Scientific classification
- Kingdom: Animalia
- Phylum: Chordata
- Class: Actinopterygii
- Order: Lophiiformes
- Family: Oneirodidae
- Genus: Chaenophryne
- Species: C. draco
- Binomial name: Chaenophryne draco Beebe, 1932
- Synonyms: Chaenophryne parviconus Regan & Trewavas, 1932 ; Chaenophryne melanodactylus Regan & Trewavas, 1932 ; Chaenophryne atriconus Regan & Trewavas, 1932 ; Chaenophryne columnifera Regan & Trewavas, 1932 ; Chaenophryne macractis Regan & Trewavas, 1932 ;

= Chaenophryne draco =

- Authority: Beebe, 1932
- Conservation status: LC

Species of fish

Chaenophryne draco, the smooth dreamer, or smooth-headed dreamer, is a species of marine ray-finned fish belonging to the family Oneirodidae, the dreamers, a family of deep-sea anglerfishes. This predatory, deep-sea fish is found in the tropical and subtropical oceans around the world. Like other deep-sea anglerfishes, it is sexually dimorphic, with the metamorphosed females dwarfing the metamorphosed males. The males are not sexual parasites.

==Taxonomy==
Chaenophryne draco was first formally described in 1932 by the American naturalist, ornithologist, marine biologist, entomologist, explorer and author William Beebe, with its type locality given as 10 miles southeast of Nonsuch Island at 32°12'N, 64°36'W from a depth of 600 fathom. The 5th edition of Fishes of the World classifies the genus Chaenophryne in the family Oneirodidae in the suborder Ceratioidei of the anglerfish order Lophiiformes.

==Etymology==
Chaenophryne draco belongs to the genus Chaenophryne, this name being a combination of chaeno, which means "gape", with phryne, meaning "toad". What this name alludes to was not explained by Regan, but the first part may refer to the wide mouth of C. longiceps. The second part is a suffix commonly used in the names of anglerfish genera. Its use for these fishes may date as far back as Aristotle and Cicero, who referred to anglerfishes as "fishing-frogs" and "sea-frogs", respectively, possibly because of their resemblance to frogs and toads. The specific name, draco, means "dragon", an allusion which Beebe did not explain.

== Description ==
Chaenophryne draco is sexually dimorphic, and dreamers in the genus Chaenophryne are distinguished from other dreamers by both the metamorphosed males and females. They are further distinguished from other genera of Oneirodidae by the long and slender suboperculum which has a tapering point at its upper end, and by having a slightly concave rear edge to the operculum. The metamorphosed females do not have any sphenotic spines, although there are blunt ridges on the parietal and post-temporal bones. The rear edge of the frontal bone is highly curved. They have pigmented skin which clearly extends past the base of the caudal fin. They have a pigmented snout, the rear nostril is separate from the eye, and there are 17-27 teeth on the lower denticular. In this species there are between 6 and 8 soft rays in the dorsal fin and 5 or 6 soft rays in the anal fin. The caudal fin is large and the pectoral fins are limb-like and directed upwards. The overall colour is black apart from the pale esca. The esca differs from those of congeners by having no anteriolateral appendages and in the higher ratio of upper denticular teeth to lower denticular teeth. Its size range is unknown, but it is thought to grow from 8.3 to 12.3 cm in length based on two unsexed individuals and one female individual.

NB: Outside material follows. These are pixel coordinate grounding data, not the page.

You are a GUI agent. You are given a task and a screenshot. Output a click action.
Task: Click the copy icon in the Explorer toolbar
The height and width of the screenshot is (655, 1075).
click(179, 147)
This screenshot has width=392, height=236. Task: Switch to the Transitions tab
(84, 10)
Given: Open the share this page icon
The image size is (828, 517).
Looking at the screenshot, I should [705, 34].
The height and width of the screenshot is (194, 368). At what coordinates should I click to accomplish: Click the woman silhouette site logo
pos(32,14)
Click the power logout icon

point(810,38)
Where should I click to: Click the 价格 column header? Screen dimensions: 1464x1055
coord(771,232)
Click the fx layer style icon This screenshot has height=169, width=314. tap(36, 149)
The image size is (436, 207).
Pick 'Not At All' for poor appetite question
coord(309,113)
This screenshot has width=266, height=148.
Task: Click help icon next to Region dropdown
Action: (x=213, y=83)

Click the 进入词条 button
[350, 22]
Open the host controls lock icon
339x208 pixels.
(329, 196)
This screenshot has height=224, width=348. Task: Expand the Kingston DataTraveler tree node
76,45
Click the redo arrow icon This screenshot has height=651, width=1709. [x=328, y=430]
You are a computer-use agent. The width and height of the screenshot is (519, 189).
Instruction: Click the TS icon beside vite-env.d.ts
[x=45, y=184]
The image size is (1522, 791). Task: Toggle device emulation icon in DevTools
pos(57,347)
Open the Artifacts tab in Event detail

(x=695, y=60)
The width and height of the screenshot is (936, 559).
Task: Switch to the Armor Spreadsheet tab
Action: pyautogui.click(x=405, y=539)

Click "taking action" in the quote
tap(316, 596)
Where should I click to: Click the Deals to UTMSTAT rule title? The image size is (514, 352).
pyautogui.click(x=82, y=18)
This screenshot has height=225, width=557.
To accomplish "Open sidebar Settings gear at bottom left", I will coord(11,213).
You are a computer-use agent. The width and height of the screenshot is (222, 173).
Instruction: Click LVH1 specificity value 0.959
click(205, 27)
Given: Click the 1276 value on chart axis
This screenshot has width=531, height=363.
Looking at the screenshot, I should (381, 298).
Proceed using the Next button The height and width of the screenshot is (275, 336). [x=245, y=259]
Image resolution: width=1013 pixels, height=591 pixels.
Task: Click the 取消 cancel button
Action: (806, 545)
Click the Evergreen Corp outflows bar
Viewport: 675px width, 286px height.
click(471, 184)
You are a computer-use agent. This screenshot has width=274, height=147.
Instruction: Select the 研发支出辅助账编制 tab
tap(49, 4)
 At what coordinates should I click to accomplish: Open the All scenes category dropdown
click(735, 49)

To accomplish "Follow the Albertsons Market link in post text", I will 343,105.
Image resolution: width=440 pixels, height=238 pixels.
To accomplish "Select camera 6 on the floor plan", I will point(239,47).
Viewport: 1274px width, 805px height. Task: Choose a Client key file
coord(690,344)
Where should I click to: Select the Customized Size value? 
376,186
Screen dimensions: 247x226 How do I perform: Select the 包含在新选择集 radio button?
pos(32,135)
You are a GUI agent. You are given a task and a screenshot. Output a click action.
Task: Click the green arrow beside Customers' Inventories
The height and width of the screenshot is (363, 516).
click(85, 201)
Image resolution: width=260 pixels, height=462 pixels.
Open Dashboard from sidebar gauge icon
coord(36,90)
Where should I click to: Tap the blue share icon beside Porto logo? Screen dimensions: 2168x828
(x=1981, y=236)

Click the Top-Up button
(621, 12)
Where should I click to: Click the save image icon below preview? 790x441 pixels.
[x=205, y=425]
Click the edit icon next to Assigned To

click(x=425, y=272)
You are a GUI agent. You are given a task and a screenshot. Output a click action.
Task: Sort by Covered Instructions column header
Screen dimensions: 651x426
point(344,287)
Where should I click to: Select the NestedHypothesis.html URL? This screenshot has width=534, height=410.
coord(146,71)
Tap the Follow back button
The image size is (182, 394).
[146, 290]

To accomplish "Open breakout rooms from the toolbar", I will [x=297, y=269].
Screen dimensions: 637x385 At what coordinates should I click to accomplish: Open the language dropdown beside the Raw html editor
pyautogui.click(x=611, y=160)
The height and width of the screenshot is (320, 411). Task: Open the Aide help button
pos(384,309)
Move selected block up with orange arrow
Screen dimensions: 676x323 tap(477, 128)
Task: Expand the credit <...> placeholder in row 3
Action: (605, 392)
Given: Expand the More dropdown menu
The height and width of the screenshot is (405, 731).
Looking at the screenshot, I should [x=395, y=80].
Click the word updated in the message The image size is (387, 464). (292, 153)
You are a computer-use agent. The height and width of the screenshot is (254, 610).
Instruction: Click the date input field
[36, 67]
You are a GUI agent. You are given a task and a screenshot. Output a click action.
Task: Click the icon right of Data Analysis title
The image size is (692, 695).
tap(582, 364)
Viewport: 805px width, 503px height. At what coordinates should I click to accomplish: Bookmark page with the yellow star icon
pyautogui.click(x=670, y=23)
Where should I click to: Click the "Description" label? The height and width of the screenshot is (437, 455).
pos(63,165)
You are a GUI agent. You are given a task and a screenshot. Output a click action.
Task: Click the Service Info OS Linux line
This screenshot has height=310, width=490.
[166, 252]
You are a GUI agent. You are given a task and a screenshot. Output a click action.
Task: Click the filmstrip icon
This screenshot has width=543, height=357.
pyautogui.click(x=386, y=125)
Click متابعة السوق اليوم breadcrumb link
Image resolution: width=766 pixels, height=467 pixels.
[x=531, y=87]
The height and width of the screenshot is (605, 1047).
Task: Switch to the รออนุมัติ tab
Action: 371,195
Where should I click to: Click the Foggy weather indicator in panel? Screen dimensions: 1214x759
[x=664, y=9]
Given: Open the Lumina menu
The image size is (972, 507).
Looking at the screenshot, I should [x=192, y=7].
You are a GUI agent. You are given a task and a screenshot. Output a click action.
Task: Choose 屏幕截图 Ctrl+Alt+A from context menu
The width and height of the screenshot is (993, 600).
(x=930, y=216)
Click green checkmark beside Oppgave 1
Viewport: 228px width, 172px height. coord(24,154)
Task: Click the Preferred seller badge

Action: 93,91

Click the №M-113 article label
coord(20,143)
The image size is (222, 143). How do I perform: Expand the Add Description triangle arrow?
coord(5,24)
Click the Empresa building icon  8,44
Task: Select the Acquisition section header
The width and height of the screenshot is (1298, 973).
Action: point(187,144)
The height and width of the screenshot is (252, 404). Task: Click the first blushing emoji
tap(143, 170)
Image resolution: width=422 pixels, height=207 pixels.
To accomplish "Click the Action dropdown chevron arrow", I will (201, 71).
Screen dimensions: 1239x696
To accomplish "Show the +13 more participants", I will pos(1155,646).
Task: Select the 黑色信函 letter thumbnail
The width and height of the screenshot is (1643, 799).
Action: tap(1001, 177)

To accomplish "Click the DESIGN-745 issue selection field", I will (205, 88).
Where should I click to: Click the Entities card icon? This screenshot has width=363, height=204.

==Distribution and habitat==
Chaenophryne draco is found in the non-polar oceans throughout the world, between 44°N and 42°S in the bathypelagic zone at depths of 350 to 1750 m.

==Biology==
Chaenophryne draco feeds on fish, cephalopods and crustaceans. The males are considerably smaller than the females but are not sexually parasitic on them.